- **DOCUMENT SOURCE**
*****

Madame X. exerce sous le nom commercial AGS Univers Technologie Communication (ci-après AGS). AGS est on opérateur de services dont l’activité est d’héberger des services accessibles par la composition de numéros «Spéciaux» dont elle a demandé l’attribution.

Le 29 avril 2017, AGS souscrit avec la société Française du du Radiotéléphone (Ci·après SFR) un contrat de mise à disposition de numéros « spéciaux ».

AGS utilise ces numéros pour donner accès à ses services à valeur ajoutée (SVA) qu’elle héberge et a concédé l’usage de certains de ces numéros à des clients partenaires qui éditent et hébergent leurs SVA

Une seule des factures de reversement émise par AGS d’un montant de 23.235,73 E HT est réglée par SFR ; quatre autres d’un montant de 27.882,88 €, 6.988,55 €, 3.150,62 € et 229,57 € ne le sont pas, SFR alléguant qu’AGS aurait enfreint la déontologie prévue dans le contrat, ce qu’AGS conteste.

Le 6 septembre 2017, SFR résilie le contrat du 29 avril 2017.

Malgré les relances faites par AGS, le paiement des quatre factures qu’elle estime dues n’est pas effectué par SFR.

C’est ainsi qu’est née la présente instance.

Procédure
Par acte en date du 19 Juillet 2018 notifié à personne dite habilitée, Madame X. exerçant sous le nom commercial AGS assigne SFR.
Par cet acte et aux audiences du 15 janvier et 5 novembre 2019 AGS demande au tribunal de :
• Déclarer Madame X. exerçant sous le nom commercial AGS recevable en sa demande,
L’y dire bien fondée,
En conséquence, condamner SFR à payer à Madame X. la somme de 37.351,62 € au titre des reversements non effectués,
• Condamner SFR au paiement de la somme de 10.000 € à titre de dommages-intérêts,
• la condamner aux entiers dépens,
• La condamner à payer la somme de 2.500 € au titre de l’article 700 du code de procédure civile,
• Ordonner l’exécution provisoire de la décision à intervenir.

Aux audiences des 20 novembre 2018, 12 mars et 4 décembre 2019, SFR demande au tribunal de :
Vu les articles 1101 et suivants, 1193 et suivants du code civil,
Vu l’article L.34-5 du code des postes et des communications électroniques,
Vu tes articles L.121-1/2°, L.121-1 II et L.121-20-5 du code de la consommation, et 313-1 du code pénal
Vu les recommandations déontologiques et l’annexe lutte contre le trafic anormal,
Vu les articles 699 et 700 du code de procédure civile,
A titre principal,
• Débouter Madame X. exerçant sous le nom commercial AGS de toutes ses demandes, fins et prétentions,
• Condamner Madame X. exerçant sous le nom commercial AGS au paiement de la somme de 10.000 € en application de l’article 13.3 des conditions particulières  » Numéros Spéciaux  »
Subsidiairement,
• Juger que Madame X. exerçant sous le nom commercial AGS indique avoir reçu la somme de 23.223 €,
• Juger infondée la somme de 3.150,62 € dénuée de tout justificatif,
• Rejeter les demandes de Madame X. exerçant sous le nom commercial AGS à due concurrence,
• Limiter toute condamnation à ra somme de 10.978 € TTC,
En tout état de cause,
• Condamner Madame X. exerçant sous le nom commercial AGS au paiement de ra somme de 5.000 € sur le fondement de l’article 700 du code de procédure civile,
• Condamner Madame X. exerçant sous le nom commercial AGS aux entiers dépens.

*****

- **DONNÉES BRUTES**
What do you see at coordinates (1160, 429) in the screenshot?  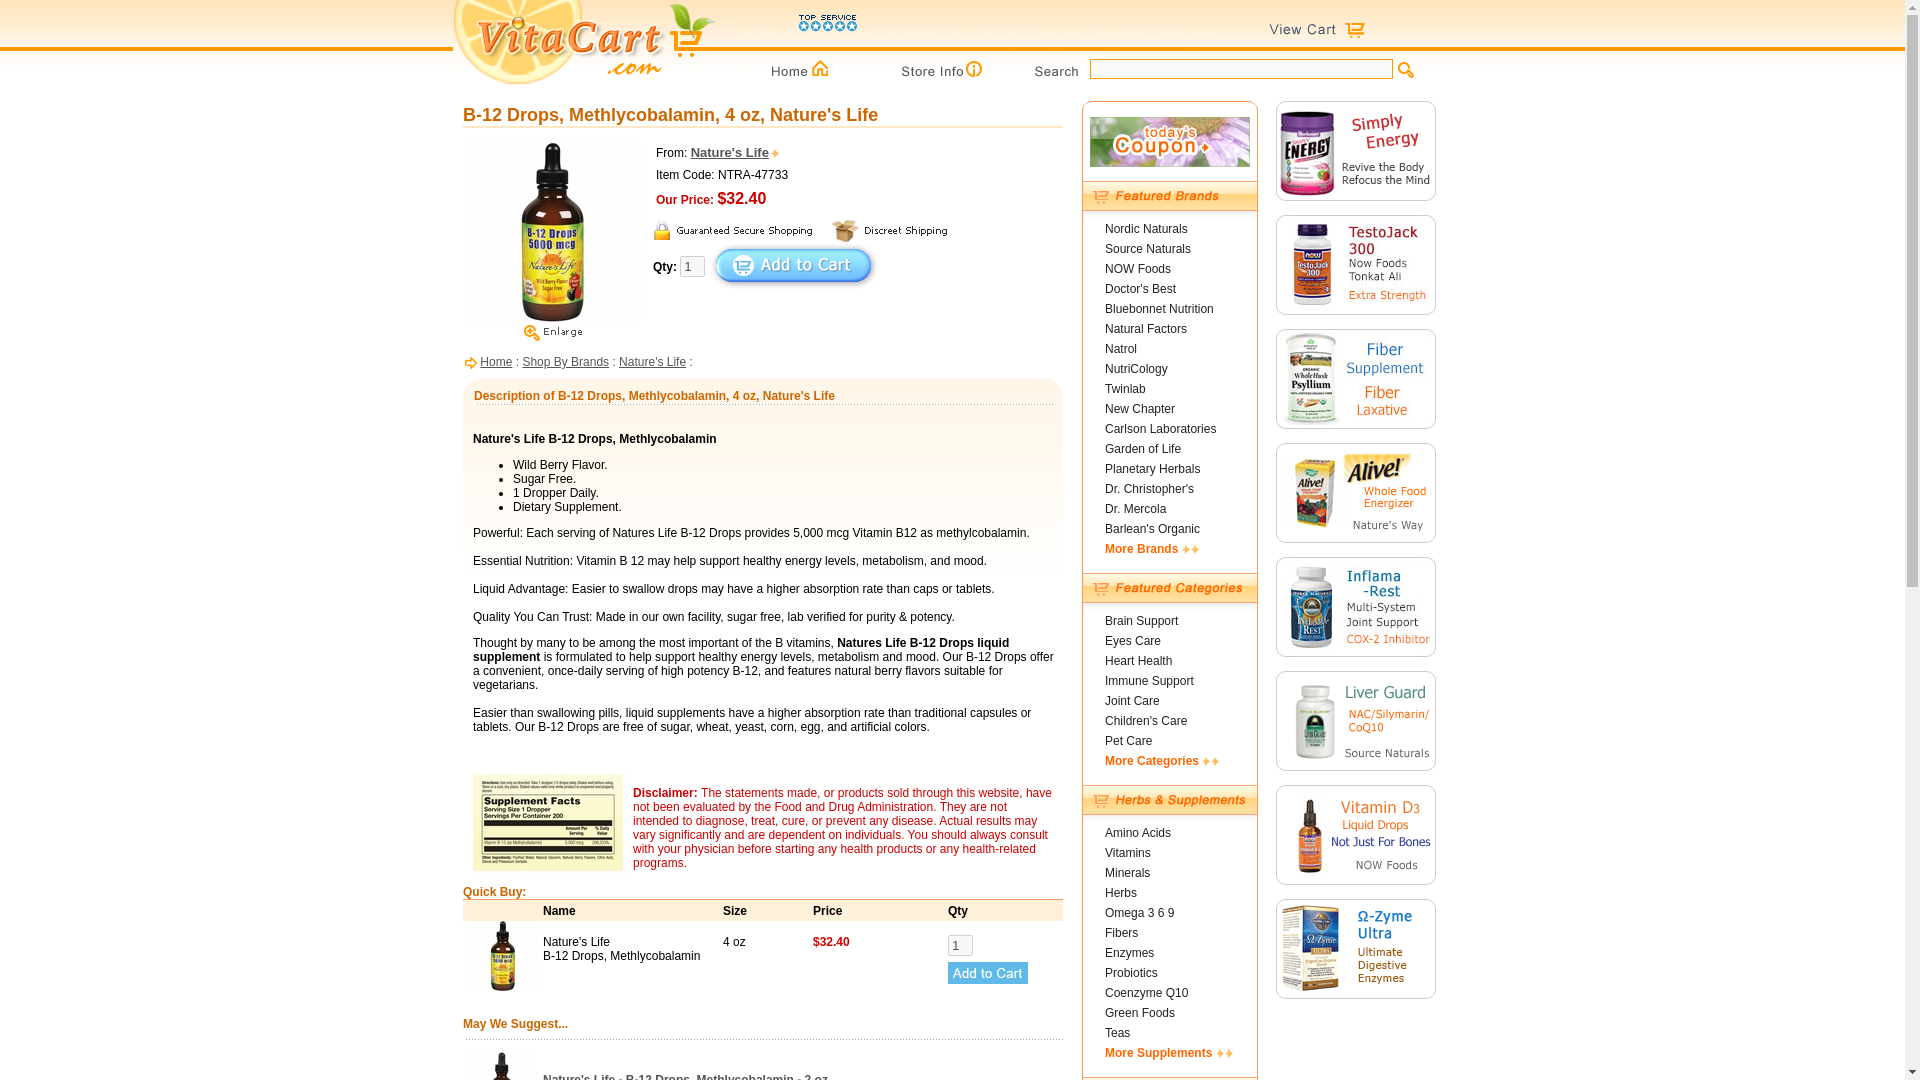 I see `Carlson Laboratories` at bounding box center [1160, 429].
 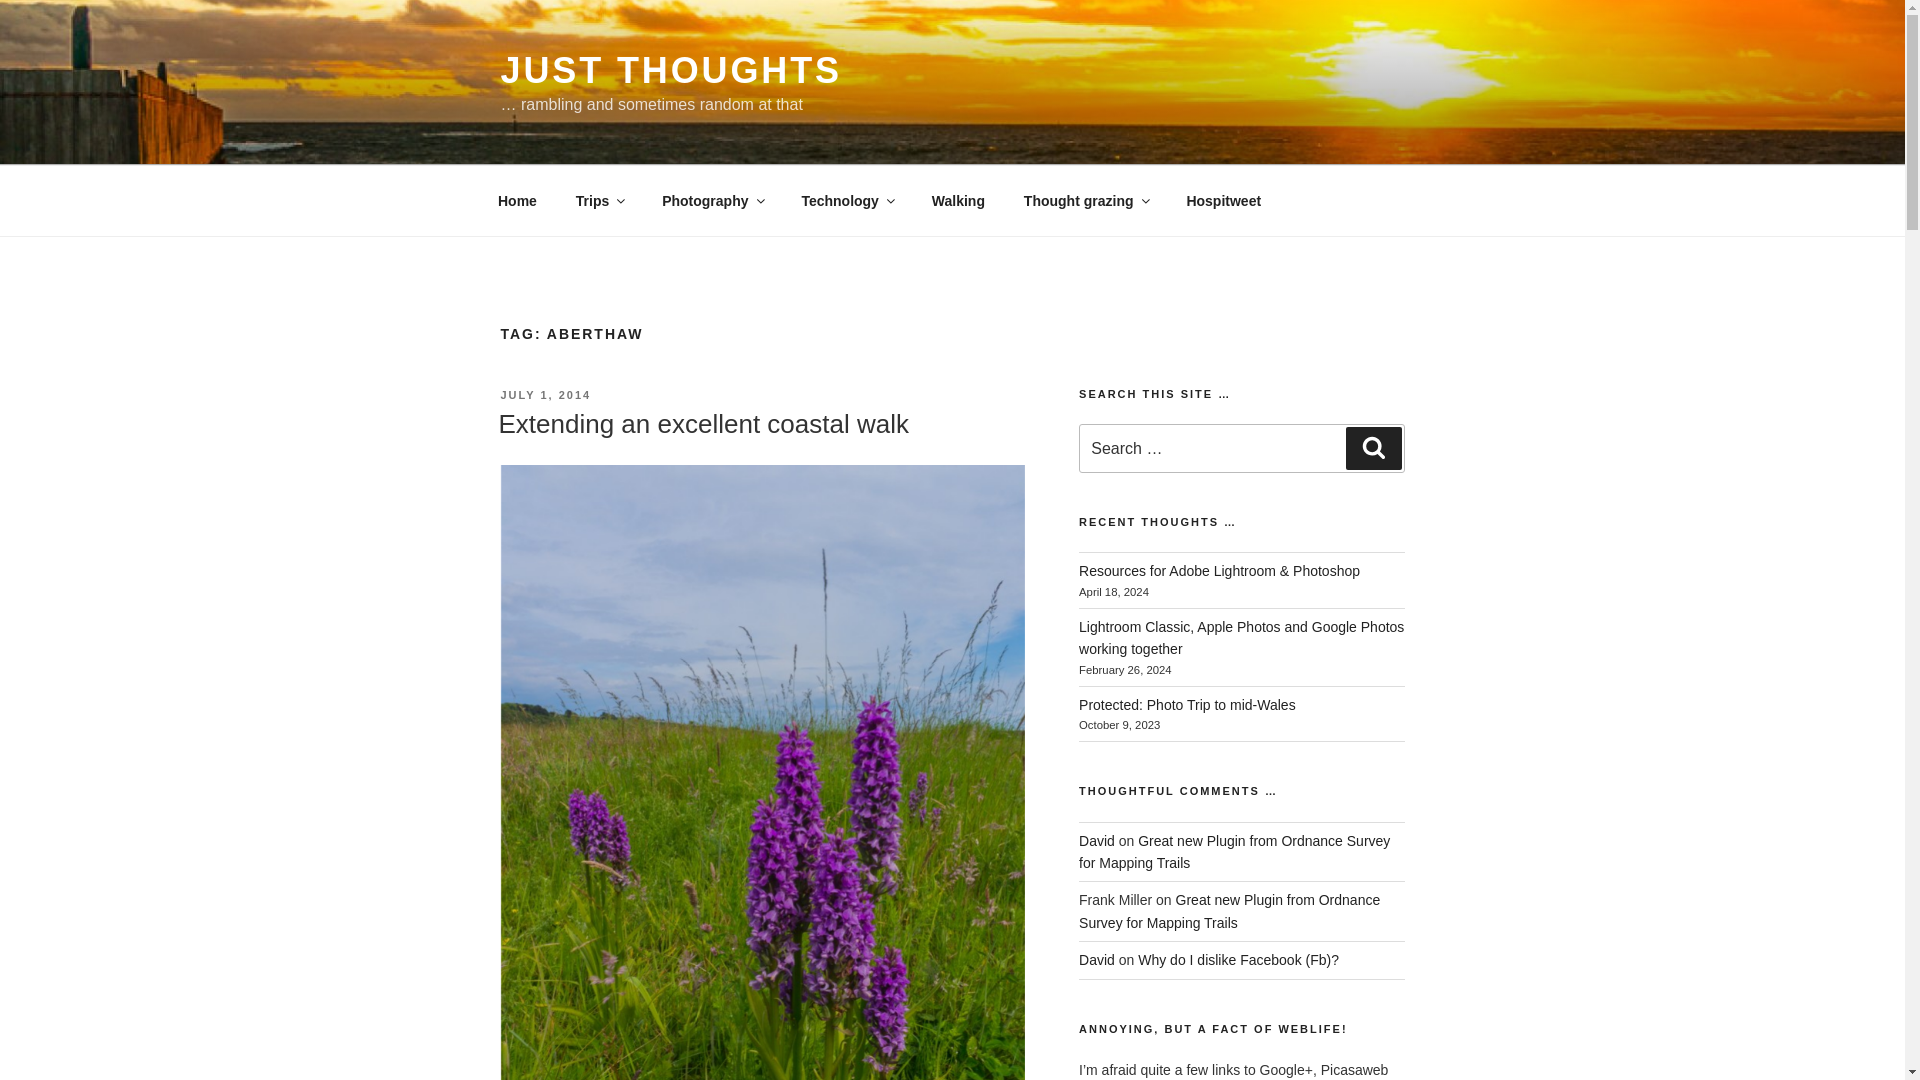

*****

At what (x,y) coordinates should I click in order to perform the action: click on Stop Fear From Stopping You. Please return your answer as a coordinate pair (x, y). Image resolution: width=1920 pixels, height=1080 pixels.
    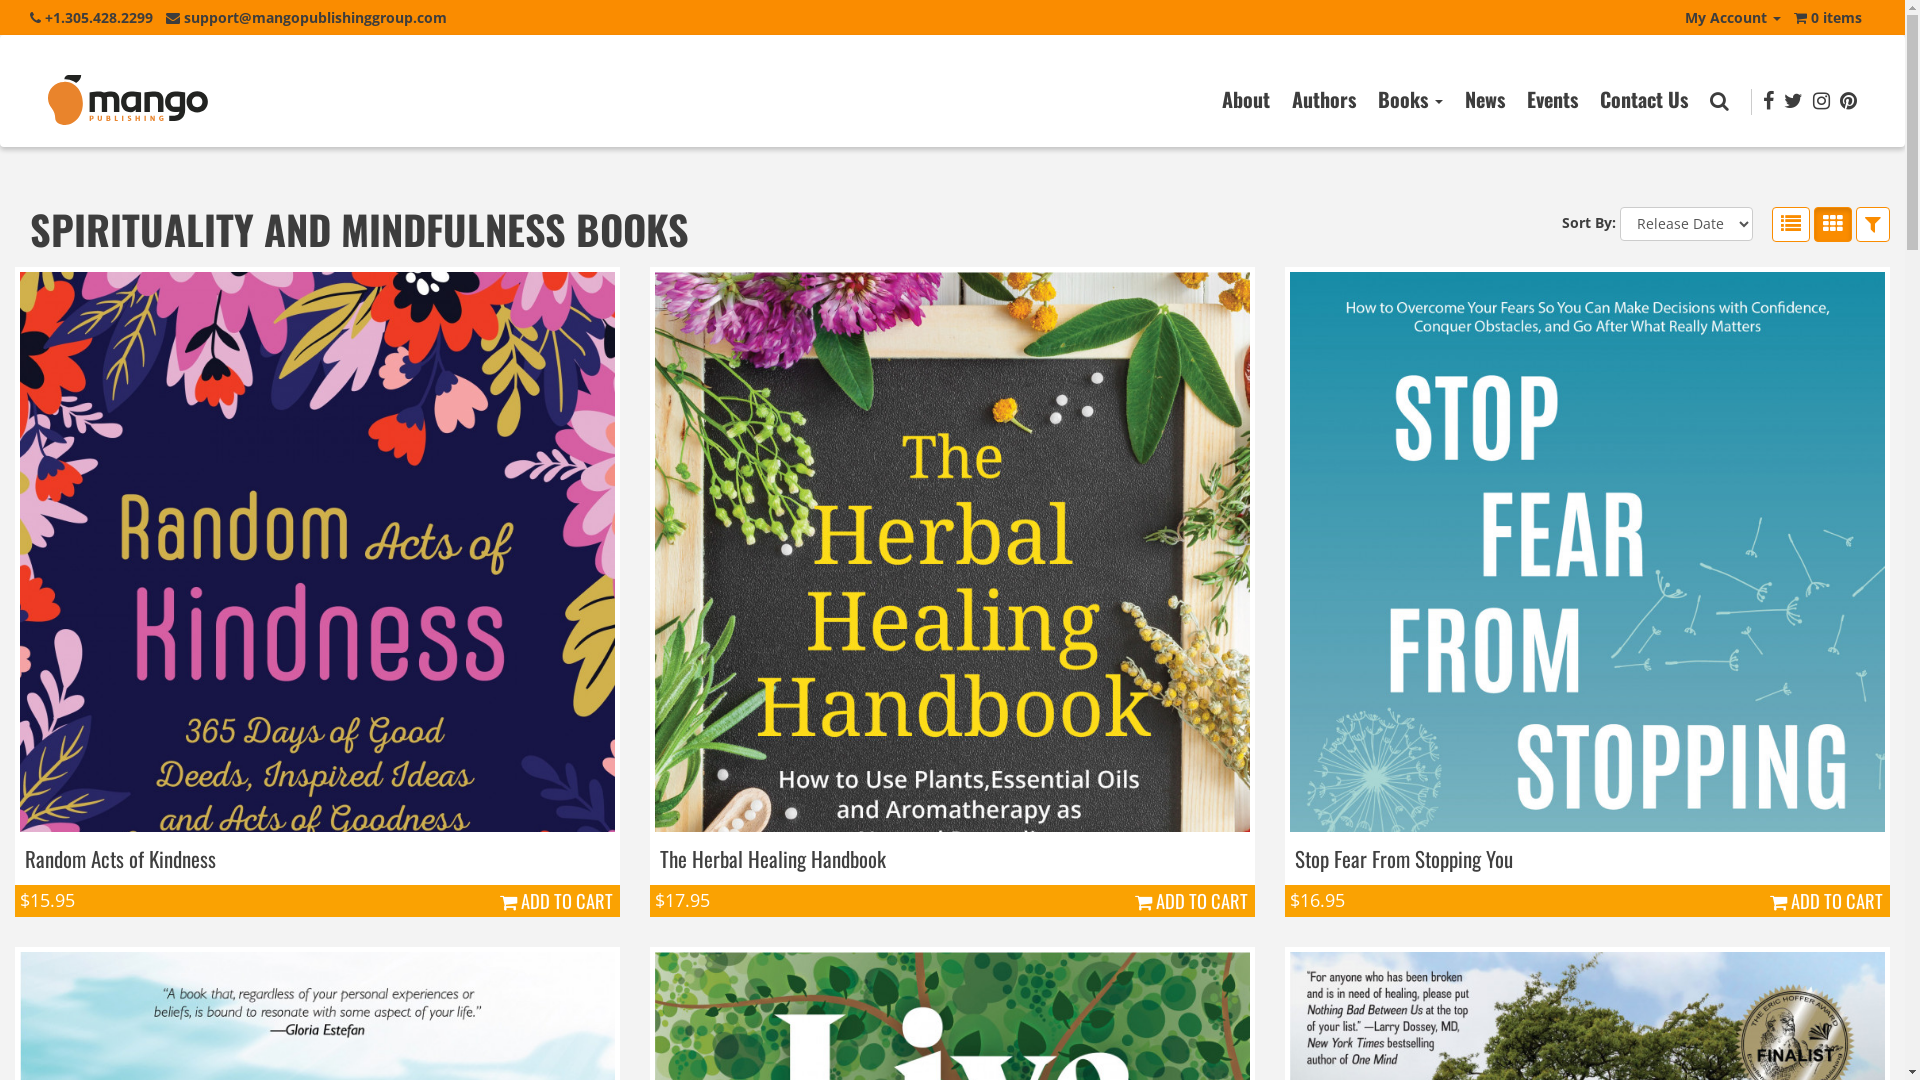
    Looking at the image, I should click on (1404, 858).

*****

- **À RÉALISER**
**A)** D'après le document source, à quelle date SFR a-t-elle résilié le contrat du 29 avril 2017 ?
**B)** Reproduisez à l'identique le passage du document source compris entre « AGS utilise ces » et « 29 avril 2017. », ces deux extraits inclus.
Appuyez-vous exclusivement sur le document source.

- **RÉSULTATS PAR TÂCHE**
**A)** Le 6 septembre 2017.

**B)**
AGS utilise ces numéros pour donner accès à ses services à valeur ajoutée (SVA) qu’elle héberge et a concédé l’usage de certains de ces numéros à des clients partenaires qui éditent et hébergent leurs SVA

Une seule des factures de reversement émise par AGS d’un montant de 23.235,73 E HT est réglée par SFR ; quatre autres d’un montant de 27.882,88 €, 6.988,55 €, 3.150,62 € et 229,57 € ne le sont pas, SFR alléguant qu’AGS aurait enfreint la déontologie prévue dans le contrat, ce qu’AGS conteste.

Le 6 septembre 2017, SFR résilie le contrat du 29 avril 2017.